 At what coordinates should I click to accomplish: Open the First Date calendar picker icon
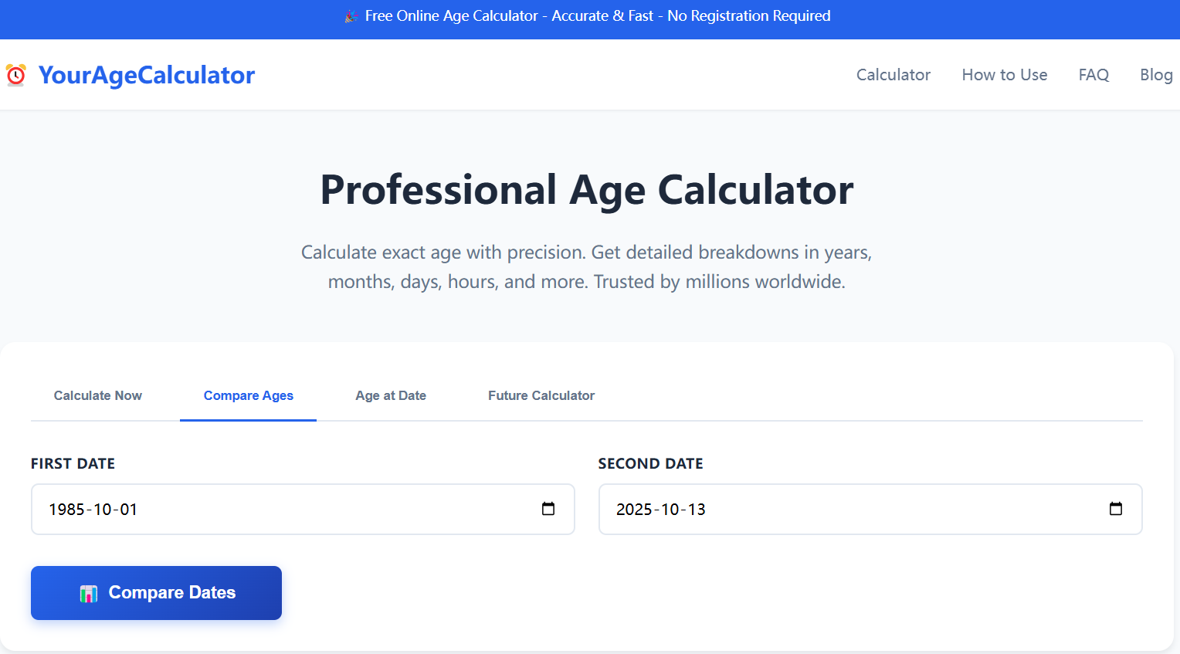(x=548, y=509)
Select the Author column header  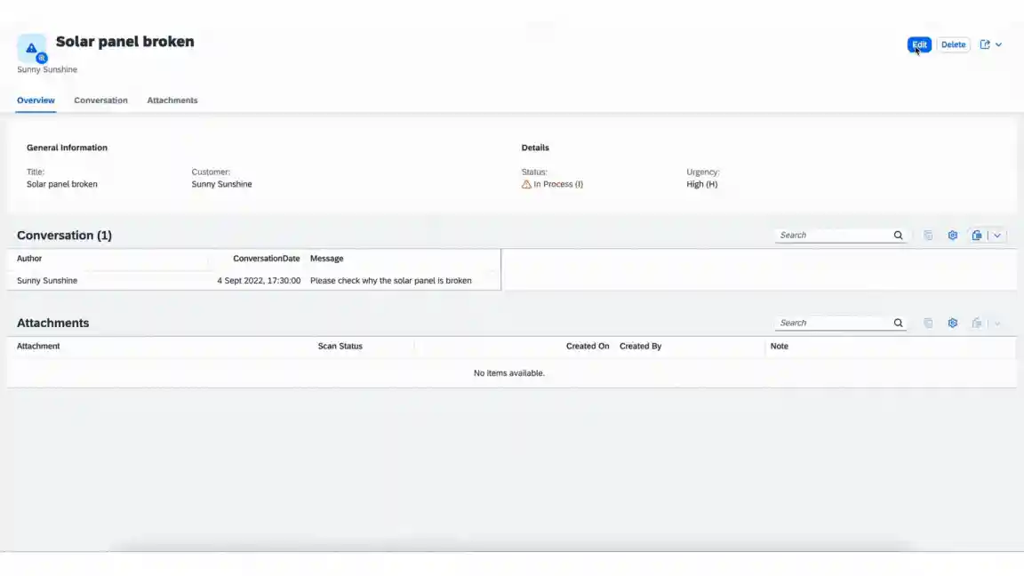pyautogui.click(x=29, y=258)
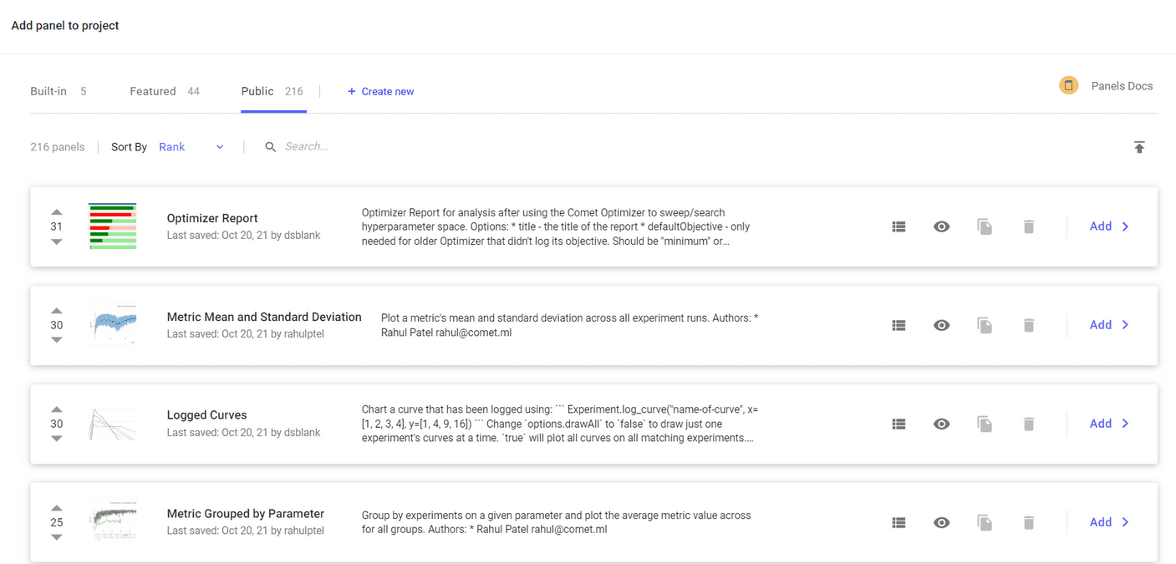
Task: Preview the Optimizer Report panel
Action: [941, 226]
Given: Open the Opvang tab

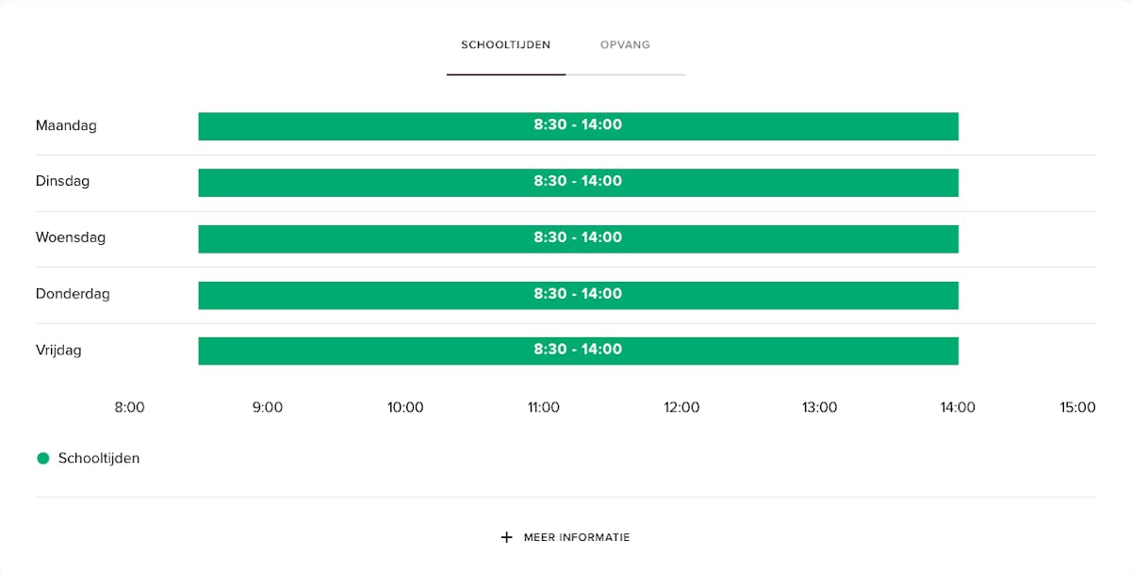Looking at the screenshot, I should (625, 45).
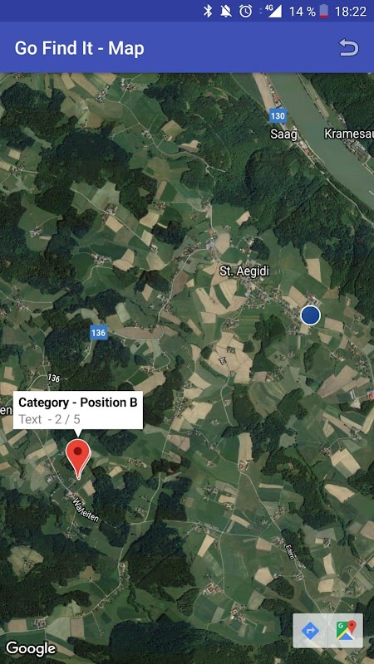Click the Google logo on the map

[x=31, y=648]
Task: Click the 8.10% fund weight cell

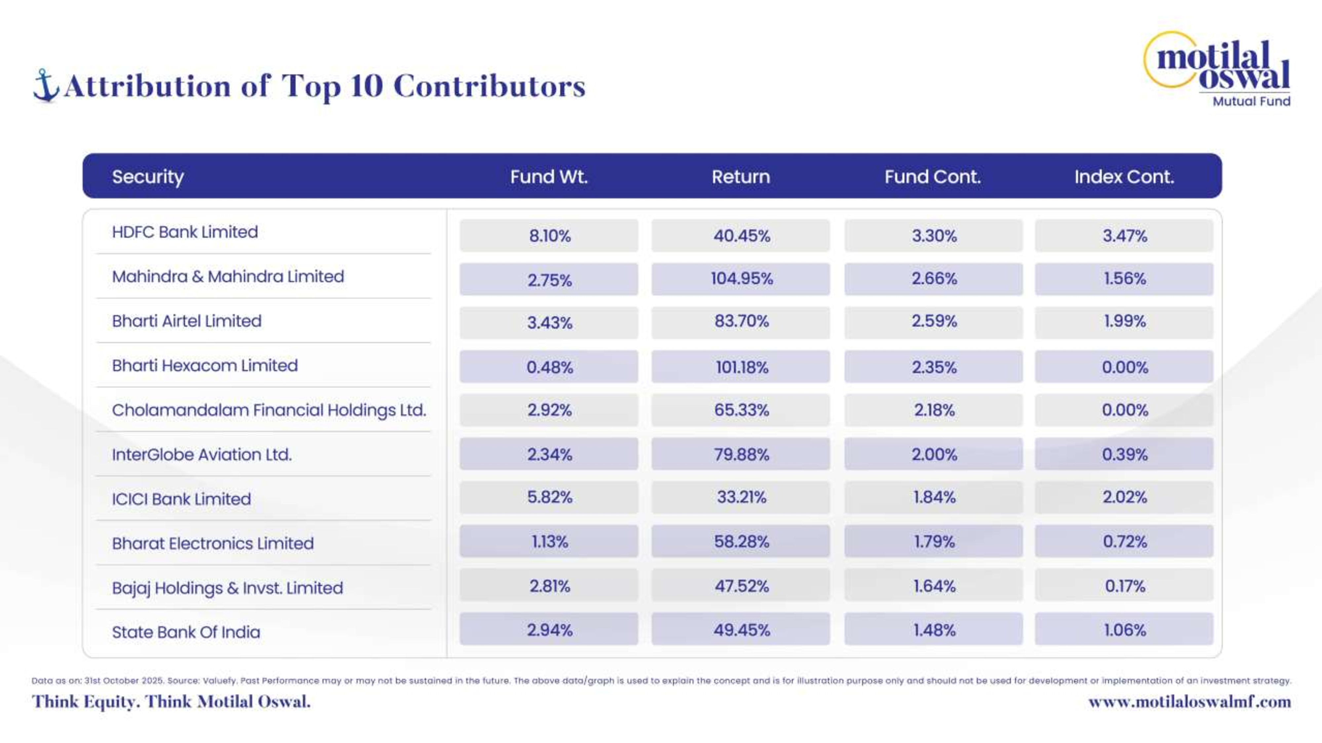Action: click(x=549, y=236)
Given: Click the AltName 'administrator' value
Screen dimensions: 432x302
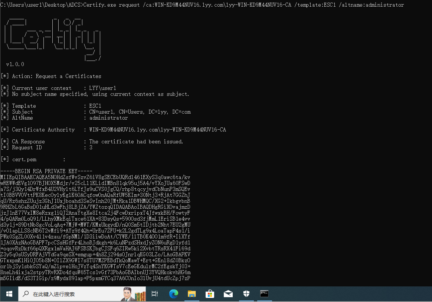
+ + + + +
- **ACTIVITY**:
Beginning with the line that contains "Task: Click the 8.10% fund weight cell" and ending with the final line of the listing, return each line exactly. Omit all pictures.

- **FINAL ANSWER**:
Task: Click the 8.10% fund weight cell

Action: click(x=549, y=236)
Given: Click the AltName 'administrator' value
Screen dimensions: 432x302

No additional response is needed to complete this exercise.